* RECORD EXCERPTS
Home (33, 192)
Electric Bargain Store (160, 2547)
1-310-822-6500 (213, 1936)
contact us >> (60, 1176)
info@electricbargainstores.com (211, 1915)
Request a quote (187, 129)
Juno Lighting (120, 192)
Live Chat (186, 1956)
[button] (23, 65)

...

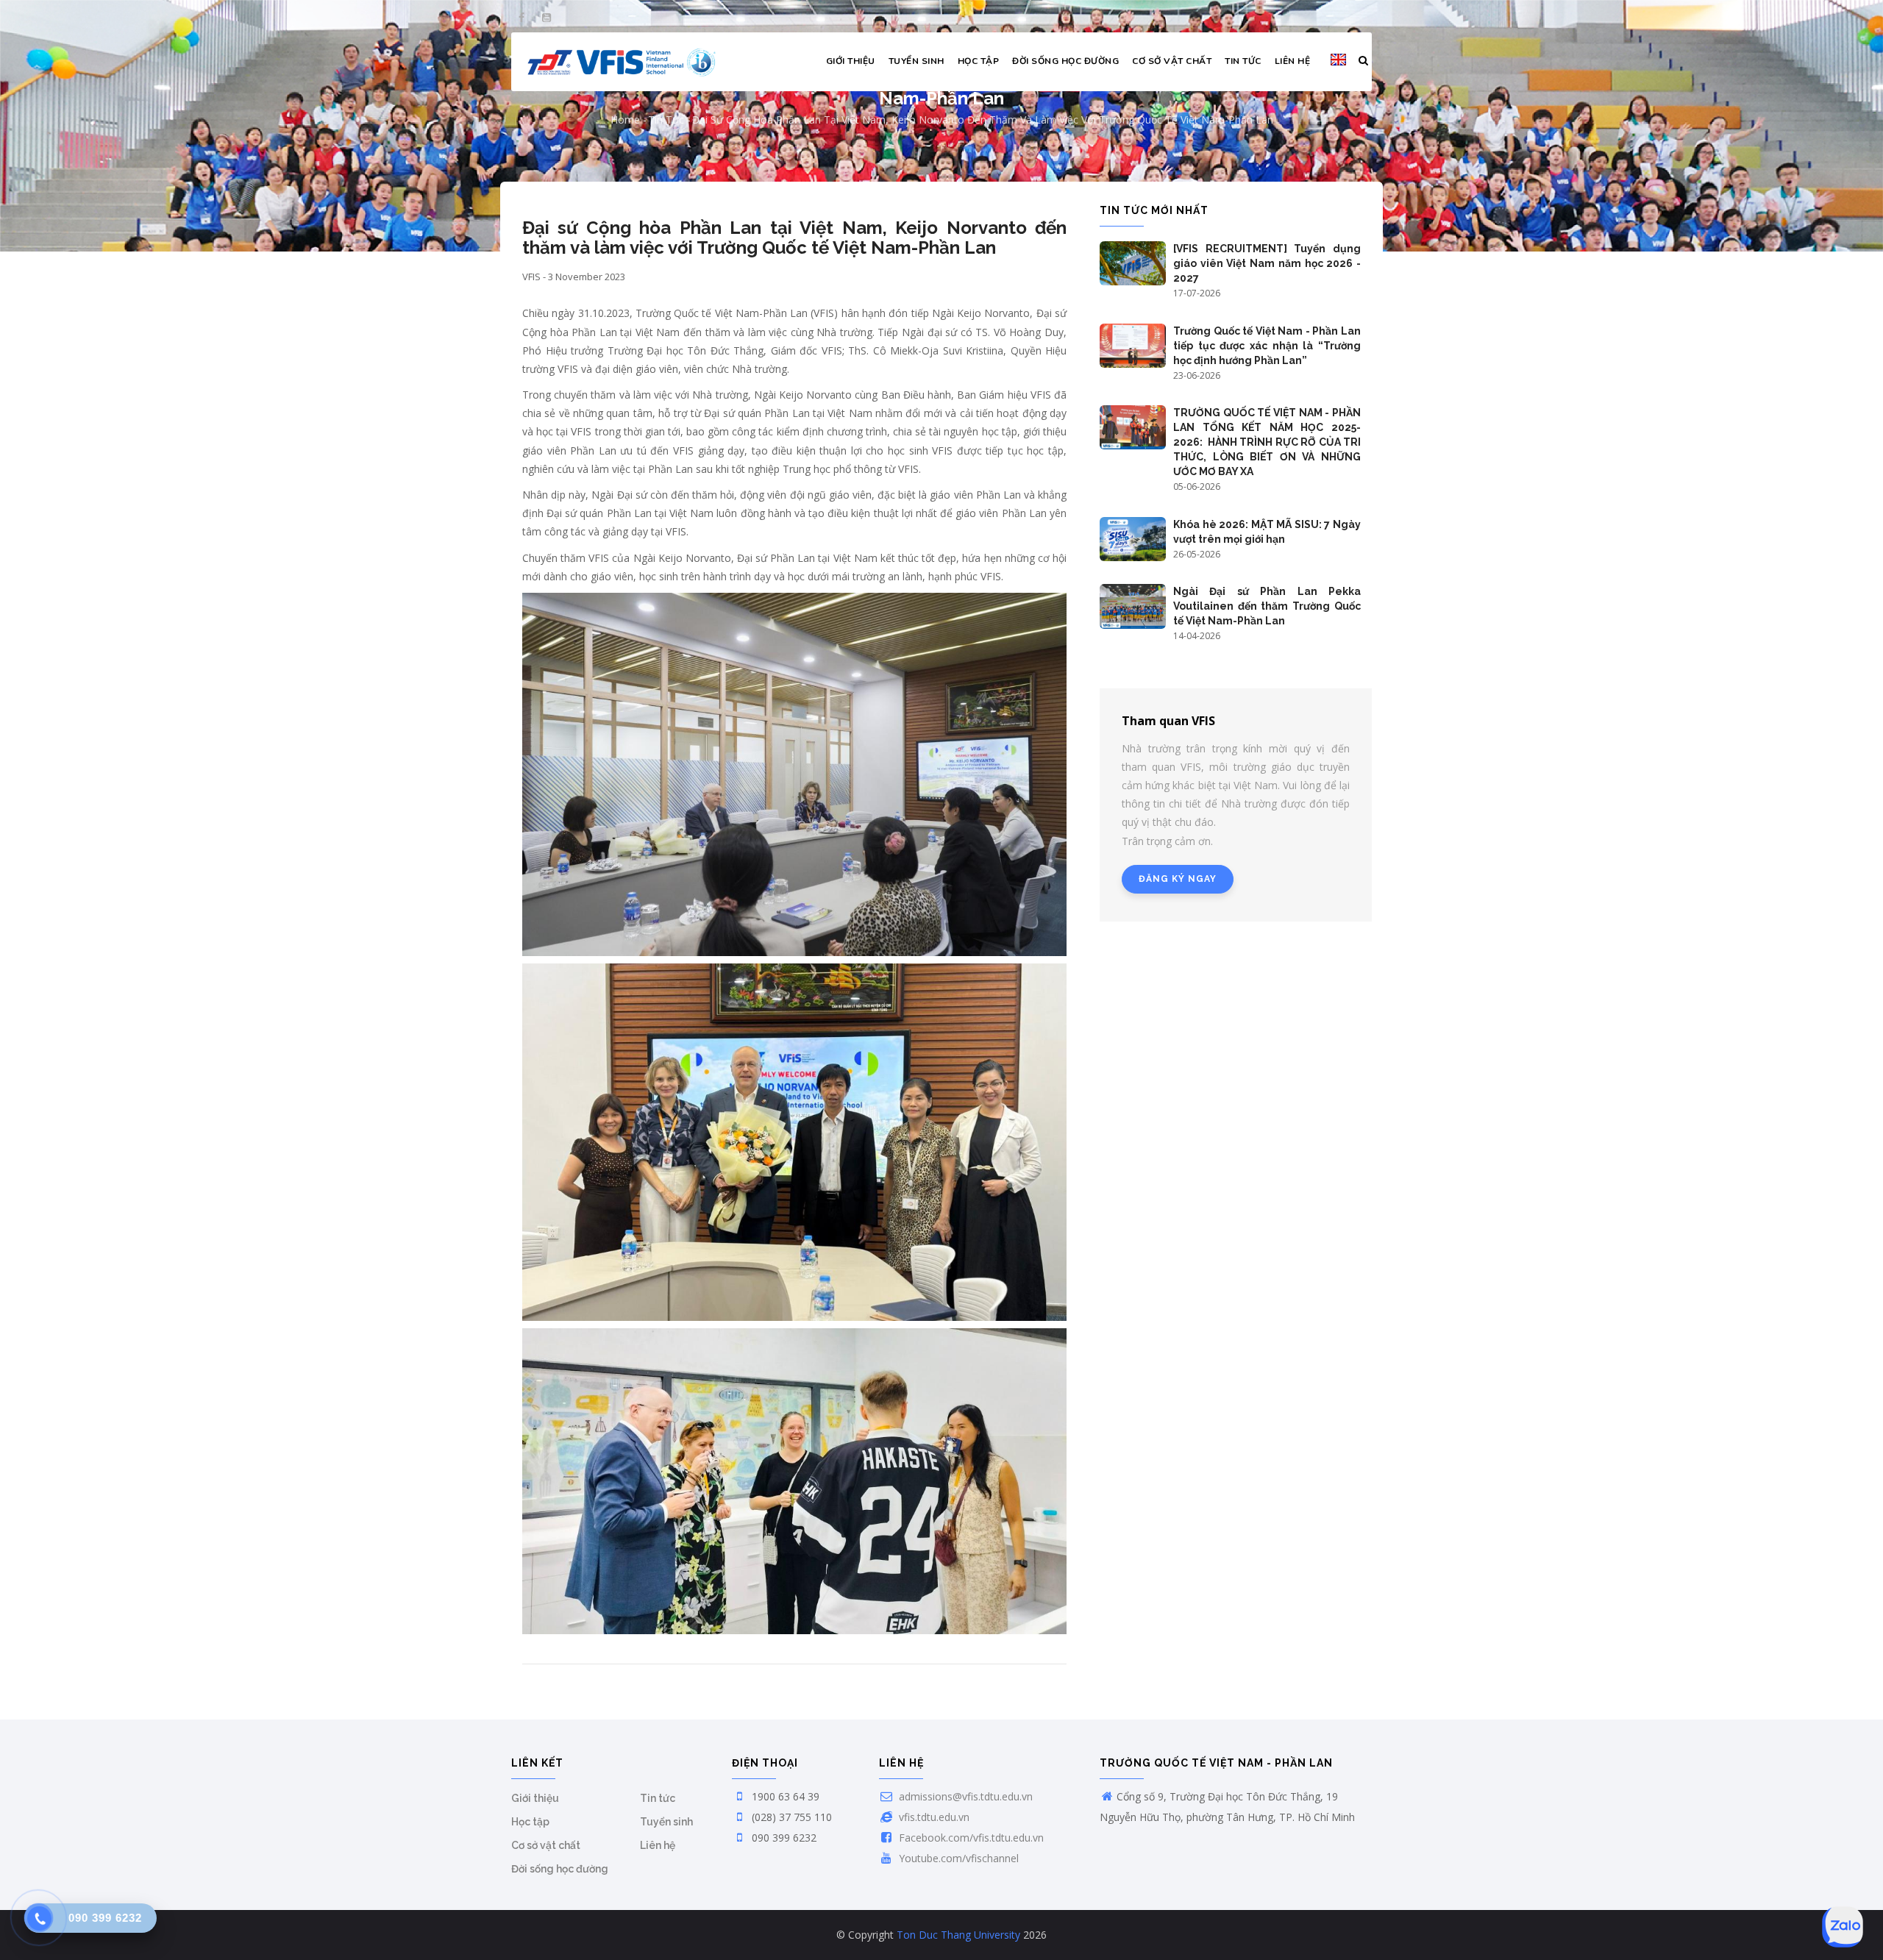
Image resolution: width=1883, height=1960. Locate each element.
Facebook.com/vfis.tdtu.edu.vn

* WORK TO BE COMPLETED
Please output exactly the lines between the one holding "info@electricbargainstores.com (211, 1915)" and the one holding "[button] (23, 65)" in the records above, inclusive, and nothing more.

* SOLUTION BELOW
info@electricbargainstores.com (211, 1915)
Request a quote (187, 129)
Juno Lighting (120, 192)
Live Chat (186, 1956)
[button] (23, 65)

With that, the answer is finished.